歩きやすい森の中で、歩きやすいブーツを履いて。
特に困ることもいわけだけれど、肝心の実はなかなか見つからない。
「なかなか、ないですわね」
つい、アセリアは森の奥へと足を運ぶ。
視界の端に、動くものを見つけた。
木の上を歩くリスが何か赤いものを持っている気がした。
「あれは……」
リスが向かう方向へ、アセリアも足を速めた。
「ハルム、あっちへ行きますわ」
「えっ、お嬢様……!」
あっという間に、リスを見逃してしまう。
すばしっこいですわね。
「ああ、お嬢様」
「なんですの?」
右の木の上、居ませんわね。左の木の上、も動きはありませんわ。
「ほら、足元見てください」
「え?あら」
足元に、赤い実が所々に見えた。
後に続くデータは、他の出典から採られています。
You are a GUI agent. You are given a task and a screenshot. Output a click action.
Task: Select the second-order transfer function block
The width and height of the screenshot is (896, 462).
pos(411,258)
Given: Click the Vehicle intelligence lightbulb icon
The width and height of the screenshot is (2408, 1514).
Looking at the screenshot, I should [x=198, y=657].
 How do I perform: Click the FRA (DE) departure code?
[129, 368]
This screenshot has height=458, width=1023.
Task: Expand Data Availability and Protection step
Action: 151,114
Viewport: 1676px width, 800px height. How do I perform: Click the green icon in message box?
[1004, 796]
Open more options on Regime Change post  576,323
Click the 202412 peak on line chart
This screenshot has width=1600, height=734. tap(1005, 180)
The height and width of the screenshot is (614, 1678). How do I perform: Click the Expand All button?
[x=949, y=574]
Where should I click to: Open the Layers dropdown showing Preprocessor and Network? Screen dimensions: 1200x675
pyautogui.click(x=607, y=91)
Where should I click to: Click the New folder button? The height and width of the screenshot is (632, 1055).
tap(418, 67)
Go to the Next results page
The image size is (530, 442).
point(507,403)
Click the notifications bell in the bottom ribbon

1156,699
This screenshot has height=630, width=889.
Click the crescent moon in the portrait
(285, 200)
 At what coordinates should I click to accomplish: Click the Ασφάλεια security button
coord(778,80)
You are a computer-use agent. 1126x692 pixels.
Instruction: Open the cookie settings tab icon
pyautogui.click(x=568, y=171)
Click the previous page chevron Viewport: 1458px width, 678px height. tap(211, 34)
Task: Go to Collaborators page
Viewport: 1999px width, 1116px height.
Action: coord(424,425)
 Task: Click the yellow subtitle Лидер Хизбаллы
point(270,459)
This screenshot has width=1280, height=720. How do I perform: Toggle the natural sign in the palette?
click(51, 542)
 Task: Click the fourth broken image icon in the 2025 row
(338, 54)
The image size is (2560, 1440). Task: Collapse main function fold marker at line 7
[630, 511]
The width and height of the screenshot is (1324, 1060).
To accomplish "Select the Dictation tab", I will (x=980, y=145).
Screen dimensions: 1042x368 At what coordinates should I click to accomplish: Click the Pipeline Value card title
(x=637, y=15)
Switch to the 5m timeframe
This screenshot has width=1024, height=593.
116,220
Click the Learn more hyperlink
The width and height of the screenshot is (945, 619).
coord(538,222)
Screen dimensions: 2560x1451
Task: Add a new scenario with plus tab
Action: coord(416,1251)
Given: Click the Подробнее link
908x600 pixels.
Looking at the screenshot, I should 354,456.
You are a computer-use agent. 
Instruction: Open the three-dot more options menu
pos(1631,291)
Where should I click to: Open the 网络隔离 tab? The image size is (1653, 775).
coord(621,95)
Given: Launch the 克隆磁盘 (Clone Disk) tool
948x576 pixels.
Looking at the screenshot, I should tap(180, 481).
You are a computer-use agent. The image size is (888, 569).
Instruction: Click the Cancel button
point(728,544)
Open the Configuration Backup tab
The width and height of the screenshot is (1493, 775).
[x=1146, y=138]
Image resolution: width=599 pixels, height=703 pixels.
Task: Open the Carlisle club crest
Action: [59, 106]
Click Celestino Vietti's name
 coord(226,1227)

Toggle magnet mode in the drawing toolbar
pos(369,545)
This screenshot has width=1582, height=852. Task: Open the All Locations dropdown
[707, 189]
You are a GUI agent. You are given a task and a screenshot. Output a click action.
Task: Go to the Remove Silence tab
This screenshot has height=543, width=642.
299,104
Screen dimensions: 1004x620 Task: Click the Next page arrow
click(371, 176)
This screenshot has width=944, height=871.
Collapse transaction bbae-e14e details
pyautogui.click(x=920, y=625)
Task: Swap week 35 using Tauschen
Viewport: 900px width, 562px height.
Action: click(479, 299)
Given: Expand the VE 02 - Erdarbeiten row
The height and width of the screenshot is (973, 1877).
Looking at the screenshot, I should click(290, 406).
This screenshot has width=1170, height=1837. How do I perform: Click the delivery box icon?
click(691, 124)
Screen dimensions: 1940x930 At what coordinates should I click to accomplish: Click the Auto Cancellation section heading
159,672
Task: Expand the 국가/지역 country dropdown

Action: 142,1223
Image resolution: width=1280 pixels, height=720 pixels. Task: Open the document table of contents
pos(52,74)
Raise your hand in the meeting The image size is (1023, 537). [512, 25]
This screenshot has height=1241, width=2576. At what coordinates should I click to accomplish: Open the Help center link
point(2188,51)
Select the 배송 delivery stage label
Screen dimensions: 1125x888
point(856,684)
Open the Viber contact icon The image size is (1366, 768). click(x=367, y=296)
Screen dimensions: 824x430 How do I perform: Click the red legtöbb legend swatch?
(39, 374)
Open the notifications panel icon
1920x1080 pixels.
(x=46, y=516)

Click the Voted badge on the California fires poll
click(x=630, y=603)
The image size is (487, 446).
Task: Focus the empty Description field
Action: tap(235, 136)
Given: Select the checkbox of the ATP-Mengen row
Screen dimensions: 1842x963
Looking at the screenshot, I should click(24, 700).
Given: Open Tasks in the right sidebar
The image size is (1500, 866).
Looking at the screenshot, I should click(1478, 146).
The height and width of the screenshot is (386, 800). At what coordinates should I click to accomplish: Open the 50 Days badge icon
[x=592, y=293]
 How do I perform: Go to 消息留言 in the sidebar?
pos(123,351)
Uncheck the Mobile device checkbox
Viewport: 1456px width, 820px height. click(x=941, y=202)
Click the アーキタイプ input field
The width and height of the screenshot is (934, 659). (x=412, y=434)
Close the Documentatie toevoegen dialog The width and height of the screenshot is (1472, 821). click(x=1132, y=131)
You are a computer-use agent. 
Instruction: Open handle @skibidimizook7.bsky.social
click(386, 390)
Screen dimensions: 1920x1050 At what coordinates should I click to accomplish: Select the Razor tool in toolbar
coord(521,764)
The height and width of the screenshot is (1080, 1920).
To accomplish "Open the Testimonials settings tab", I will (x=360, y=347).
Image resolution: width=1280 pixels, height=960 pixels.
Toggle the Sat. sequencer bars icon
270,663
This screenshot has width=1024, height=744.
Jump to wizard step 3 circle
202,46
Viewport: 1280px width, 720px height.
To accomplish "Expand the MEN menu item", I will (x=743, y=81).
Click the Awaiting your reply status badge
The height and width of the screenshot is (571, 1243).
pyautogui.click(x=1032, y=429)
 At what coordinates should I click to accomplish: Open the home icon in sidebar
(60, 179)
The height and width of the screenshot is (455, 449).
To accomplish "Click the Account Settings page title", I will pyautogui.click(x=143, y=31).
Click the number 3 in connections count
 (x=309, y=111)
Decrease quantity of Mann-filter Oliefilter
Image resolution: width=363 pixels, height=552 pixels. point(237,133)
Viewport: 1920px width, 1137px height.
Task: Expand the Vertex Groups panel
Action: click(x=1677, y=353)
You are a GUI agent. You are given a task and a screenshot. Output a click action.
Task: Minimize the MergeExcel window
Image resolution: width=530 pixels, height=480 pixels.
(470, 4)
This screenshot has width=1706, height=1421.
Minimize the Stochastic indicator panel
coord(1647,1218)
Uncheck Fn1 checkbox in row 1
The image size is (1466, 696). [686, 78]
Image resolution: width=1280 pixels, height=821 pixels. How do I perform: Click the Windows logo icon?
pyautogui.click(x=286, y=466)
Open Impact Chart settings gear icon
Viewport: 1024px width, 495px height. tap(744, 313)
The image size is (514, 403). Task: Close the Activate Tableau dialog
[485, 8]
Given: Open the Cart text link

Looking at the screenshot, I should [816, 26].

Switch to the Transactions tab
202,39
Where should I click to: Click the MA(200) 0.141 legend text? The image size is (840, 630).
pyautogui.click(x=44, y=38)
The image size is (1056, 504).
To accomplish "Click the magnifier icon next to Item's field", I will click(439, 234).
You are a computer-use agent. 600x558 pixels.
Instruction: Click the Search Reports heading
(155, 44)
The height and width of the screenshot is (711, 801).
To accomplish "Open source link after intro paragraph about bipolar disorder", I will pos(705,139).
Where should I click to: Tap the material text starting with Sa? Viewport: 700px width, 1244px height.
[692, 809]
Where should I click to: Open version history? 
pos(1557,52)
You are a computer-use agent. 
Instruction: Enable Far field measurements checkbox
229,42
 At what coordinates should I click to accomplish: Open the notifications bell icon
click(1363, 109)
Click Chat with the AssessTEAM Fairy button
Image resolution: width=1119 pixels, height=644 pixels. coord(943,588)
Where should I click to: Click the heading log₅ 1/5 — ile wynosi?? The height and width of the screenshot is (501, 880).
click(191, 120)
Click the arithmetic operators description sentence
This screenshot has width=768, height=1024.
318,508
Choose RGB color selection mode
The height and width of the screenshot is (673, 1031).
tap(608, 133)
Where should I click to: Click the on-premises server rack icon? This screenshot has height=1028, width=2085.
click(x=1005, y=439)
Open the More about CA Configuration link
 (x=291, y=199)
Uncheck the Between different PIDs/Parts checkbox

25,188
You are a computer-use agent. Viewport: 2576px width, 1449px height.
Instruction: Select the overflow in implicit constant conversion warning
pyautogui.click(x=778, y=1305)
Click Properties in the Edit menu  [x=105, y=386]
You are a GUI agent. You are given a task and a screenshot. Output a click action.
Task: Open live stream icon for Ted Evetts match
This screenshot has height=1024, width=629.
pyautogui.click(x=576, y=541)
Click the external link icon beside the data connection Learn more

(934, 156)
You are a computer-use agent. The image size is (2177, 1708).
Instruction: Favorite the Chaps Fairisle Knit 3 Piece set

リンゴンベリーだ。
「あら……!」
駆け寄って手を出そうとする。
そこで一瞬、躊躇した。
葉や草に触ってはいけないと言われていたのは公爵令嬢だったときのこと。
王族に入る娘なのだから、傷をつけてはいけないと。
けれど、もう違いますわ。
違う、はずですわ。
けれど口をつくのは、ちょっとした恐れ。
「ハルム、取ってちょうだい」
「ええ、いいですよ。お嬢様」
リーフ……一体どんな動物なんでしょうね。